Ces gens dansaient et dînaient, riaient et jouaient de la musique, formaient des alliances sanglantes et nourrissaient des haines intenses, au point que si le hasard voulait qu’elles haïssent la même personne, le fait que leurs raisons fussent différentes, voire opposées, ne les empêchait pas de s’associer contre l’ennemi commun. Et le pire…

Lady Catherine déclara ce que je pensais en mon for intérieur. Elle possédait un peu de la ruse des Tudors, après tout. Elle avait discerné le seul argument susceptible de la sauver :

— Si cela devient un jour public, si l’on divulgue que Lady Dudley a bien été assassinée, personne ne croira que la reine et Dudley n’étaient pas du complot. Et si l’on nous envoie tous à la Tour ou bien…

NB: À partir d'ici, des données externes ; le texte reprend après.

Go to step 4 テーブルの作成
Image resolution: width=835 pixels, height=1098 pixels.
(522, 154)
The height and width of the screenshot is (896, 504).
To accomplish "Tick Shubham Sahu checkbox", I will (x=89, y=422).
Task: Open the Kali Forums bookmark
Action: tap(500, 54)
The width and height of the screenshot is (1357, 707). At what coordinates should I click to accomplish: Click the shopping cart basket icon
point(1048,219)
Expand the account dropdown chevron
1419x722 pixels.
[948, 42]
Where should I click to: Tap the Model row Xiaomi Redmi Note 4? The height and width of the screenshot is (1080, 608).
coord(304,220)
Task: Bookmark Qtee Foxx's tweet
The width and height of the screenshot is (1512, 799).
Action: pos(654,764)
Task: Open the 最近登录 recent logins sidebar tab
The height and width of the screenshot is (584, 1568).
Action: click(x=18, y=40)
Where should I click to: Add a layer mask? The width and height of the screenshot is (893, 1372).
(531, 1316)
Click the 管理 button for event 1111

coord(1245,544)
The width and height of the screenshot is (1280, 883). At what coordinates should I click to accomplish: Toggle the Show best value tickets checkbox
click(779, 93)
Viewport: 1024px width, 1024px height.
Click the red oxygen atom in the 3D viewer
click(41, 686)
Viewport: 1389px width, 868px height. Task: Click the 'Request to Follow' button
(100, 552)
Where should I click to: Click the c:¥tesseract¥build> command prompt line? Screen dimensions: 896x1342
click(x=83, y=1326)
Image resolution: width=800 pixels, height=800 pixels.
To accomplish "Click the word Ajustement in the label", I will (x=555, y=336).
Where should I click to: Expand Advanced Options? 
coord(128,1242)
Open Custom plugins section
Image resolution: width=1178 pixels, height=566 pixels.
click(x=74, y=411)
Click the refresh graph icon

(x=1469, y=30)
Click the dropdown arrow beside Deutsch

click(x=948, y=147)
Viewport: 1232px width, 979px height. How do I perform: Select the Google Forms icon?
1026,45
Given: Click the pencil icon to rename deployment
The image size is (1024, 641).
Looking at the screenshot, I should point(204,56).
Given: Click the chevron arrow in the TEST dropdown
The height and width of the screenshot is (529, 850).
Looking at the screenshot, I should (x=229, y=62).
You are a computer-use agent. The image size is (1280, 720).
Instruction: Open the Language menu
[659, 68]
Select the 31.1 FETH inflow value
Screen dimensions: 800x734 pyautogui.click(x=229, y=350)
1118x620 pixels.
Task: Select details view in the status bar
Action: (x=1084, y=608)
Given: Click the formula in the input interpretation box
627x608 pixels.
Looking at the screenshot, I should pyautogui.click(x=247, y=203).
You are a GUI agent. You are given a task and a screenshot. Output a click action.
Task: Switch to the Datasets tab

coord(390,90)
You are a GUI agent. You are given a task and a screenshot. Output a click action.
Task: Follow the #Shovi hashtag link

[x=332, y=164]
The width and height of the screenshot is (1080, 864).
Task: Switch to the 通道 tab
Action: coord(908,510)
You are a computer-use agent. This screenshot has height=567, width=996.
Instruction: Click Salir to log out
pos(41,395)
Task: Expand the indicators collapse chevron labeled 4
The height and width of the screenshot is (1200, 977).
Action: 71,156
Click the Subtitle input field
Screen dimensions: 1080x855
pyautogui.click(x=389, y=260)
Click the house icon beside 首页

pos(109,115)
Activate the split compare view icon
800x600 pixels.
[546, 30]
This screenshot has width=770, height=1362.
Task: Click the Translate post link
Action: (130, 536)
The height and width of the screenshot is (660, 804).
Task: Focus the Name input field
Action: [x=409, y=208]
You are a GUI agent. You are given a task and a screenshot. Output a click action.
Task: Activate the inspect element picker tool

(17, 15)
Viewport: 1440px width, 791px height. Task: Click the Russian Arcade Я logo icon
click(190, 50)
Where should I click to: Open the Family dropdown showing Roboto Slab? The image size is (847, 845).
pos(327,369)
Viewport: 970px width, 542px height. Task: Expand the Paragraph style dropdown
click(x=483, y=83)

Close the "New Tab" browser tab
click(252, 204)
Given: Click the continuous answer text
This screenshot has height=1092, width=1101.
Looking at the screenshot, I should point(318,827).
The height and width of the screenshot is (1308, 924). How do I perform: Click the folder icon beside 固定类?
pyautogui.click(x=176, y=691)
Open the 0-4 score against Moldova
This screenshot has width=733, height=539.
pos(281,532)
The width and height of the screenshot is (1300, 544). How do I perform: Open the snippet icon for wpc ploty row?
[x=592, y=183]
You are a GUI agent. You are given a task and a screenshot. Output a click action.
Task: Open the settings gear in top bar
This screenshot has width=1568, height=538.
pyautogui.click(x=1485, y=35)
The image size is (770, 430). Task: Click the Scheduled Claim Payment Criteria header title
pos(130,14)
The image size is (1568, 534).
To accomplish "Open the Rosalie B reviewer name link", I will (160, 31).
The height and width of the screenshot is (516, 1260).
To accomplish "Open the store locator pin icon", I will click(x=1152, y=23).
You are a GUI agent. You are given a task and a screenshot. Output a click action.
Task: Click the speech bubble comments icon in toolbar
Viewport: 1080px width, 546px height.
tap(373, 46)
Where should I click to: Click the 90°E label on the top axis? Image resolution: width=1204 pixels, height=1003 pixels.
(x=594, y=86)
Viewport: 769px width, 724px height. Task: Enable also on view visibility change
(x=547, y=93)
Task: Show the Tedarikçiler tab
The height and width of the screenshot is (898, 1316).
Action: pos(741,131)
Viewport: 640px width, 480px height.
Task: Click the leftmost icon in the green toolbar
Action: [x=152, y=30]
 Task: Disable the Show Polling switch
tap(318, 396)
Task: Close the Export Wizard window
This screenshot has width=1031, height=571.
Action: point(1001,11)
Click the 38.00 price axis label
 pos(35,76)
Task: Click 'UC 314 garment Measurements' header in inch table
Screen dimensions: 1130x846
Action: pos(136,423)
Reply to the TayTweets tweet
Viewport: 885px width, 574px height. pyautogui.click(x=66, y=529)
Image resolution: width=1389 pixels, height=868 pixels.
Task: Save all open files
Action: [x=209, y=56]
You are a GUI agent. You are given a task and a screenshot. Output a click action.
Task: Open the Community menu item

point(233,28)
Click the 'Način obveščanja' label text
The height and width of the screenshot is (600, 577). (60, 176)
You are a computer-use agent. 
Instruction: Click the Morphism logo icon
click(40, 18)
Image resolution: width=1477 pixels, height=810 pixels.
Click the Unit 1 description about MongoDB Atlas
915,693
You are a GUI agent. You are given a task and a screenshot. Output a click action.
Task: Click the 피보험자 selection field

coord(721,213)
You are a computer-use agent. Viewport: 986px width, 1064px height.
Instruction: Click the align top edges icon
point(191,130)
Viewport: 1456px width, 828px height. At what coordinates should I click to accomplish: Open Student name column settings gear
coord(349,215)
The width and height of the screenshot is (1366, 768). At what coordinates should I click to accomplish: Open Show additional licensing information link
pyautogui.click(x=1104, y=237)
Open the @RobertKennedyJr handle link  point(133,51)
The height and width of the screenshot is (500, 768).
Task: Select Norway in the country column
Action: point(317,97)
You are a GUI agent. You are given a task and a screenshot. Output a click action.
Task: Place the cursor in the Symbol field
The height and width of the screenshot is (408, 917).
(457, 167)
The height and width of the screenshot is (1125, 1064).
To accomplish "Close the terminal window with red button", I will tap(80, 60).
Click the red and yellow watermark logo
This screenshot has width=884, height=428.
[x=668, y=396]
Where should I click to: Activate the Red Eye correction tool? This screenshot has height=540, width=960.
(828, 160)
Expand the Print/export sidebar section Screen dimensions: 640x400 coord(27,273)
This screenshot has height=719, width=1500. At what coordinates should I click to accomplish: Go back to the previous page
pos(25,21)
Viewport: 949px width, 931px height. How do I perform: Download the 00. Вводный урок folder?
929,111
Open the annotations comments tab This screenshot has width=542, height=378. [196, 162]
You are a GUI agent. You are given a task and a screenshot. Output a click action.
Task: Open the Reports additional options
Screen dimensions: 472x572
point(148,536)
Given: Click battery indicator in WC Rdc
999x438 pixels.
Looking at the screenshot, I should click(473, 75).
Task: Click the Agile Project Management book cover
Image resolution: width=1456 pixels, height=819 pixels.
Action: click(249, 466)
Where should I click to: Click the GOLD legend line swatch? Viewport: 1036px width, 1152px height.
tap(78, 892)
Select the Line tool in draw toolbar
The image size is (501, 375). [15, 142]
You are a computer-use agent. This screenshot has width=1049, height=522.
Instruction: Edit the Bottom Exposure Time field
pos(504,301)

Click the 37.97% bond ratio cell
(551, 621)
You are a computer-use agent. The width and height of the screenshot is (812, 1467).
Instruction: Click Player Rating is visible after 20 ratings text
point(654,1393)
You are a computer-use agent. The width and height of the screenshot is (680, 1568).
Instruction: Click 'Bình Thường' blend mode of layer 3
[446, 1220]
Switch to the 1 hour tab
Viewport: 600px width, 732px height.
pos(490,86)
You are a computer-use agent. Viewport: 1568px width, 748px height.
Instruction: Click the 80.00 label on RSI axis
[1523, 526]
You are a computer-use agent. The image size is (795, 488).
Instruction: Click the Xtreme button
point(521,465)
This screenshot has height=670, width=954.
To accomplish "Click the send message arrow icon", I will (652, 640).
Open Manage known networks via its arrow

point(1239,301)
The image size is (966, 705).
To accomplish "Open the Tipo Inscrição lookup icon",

— Si l’on vous pend ? soufflai-je obligeamment.

Je n’avais jamais détesté William Johnson et ses amis autant que cette vipère. Elle étouffa un cri et se remit à pleurer, mais je restai de marbre.

— Que disiez-vous ? Même si vous, Smith, Derby, Verney, Holme et Forster êtes arrêtés, voire exécutés… ?

— Ne prononcez pas ce mot-là ! implora-t-elle d’une voix stridente. Vous ne comprenez donc pas ? Si nous sommes tous accusés, l’histoire se répandra. Chacun pensera que nous sommes des boucs émissaires, et le scandale sera bien pire !

Je me remémorai une fois encore les paroles d’Amy. Les gens ordinaires, dans les tavernes et autour des puits, n’usaient pas de raisonnements compliqués. Ces gens chercheraient aussitôt l’explication la plus simple et évidente. Et aussi la plus croustillante.

Amy avait vu juste, et Catherine disait vrai.

Néanmoins, je ne la laisserais pas puiser du réconfort dans cette idée. Comme quelqu’un qui tire la couverture d’un paresseux par un matin glacial, je déclarai d’un ton guindé :

— Je ne peux garder tout cela pour moi. Je dois parler à Sir Cecil, et la reine sera certainement informée.

Sur ce, je sortis.

En fermant la porte, je l’entendis éclater en sanglots de terreur qui ne m’inspirèrent pas de pitié. Sans la conspiration où cette sotte s’était compromise, John Wilton eût encore été en vie.

Et chaque fois que je pensais à Matthew, moi aussi j’avais envie de pleurer, plus fort encore que Catherine. Moi aussi je méritais la compassion, et je n’avais pas machiné de meurtre.